I tried so hard – I worked so hard. But unfortunately, it wasn’t quite enough. I am devastated and heart broken to realise that I wont be a part of the Australian team to compete on the Gold Coast next year. It also hurts to know I won’t be able to try and defend my Commonwealth Games title.

If I’m being honest, I’m not sure if it will stop hurting between now and the Games. I have vowed not to let it define me or get the better of me. If you let a little setback define your future, you are living a life less than you are worth and less than you are capable of achieving.

Watts in the sauna.

My plans now are to continue working on my weaknesses in and out of the ring until they become my strengths, and to keep focussing on the positives in life because there are so many of them.

I am LOVING boxing again!

I am not finished in the ring – fighting for Australia and representing this amazing country.
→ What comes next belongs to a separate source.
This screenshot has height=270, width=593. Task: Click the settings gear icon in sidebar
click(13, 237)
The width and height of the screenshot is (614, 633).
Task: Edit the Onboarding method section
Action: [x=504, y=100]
I may have to wait a little longer than originally planned, but I’m willing to fight for my fairytale.

In the meantime I intend on helping our boxing team to prepare for the Games and tough competition ahead. I have offered my services in whatever capacity Boxing Australia may need them. I also hope to be able to help and support any of the athletes in Team AUS who will be preparing for some fierce competition.

Another thing that has crossed my mind is commentating. I would love the opportunity to join the Channel 7 team – if they would have me that is.

Outside of the ring, I’ll keep plodding along with my PLT (practical legal training) and working in the law courts back in Port Macquarie. It’s so rewarding and a lot of fun to finally put 10 years of study into practice.

As an athlete, the length of our career is always unknown and it’s exciting to know I can concentrate on my ‘plan B’ and what I intend on doing post my boxing career. I am also guest speaking and running resilience workshops for companies, corporates or teams. It’s something that allows me to pass on the lessons I’ve learnt and introduce others to the amazing sport that has given me so much.

One thing is for sure – both in and out of the ring. I will always continue to FIGHT FOR MY FAIRYTALE. And hopefully encourage others to fight for theirs!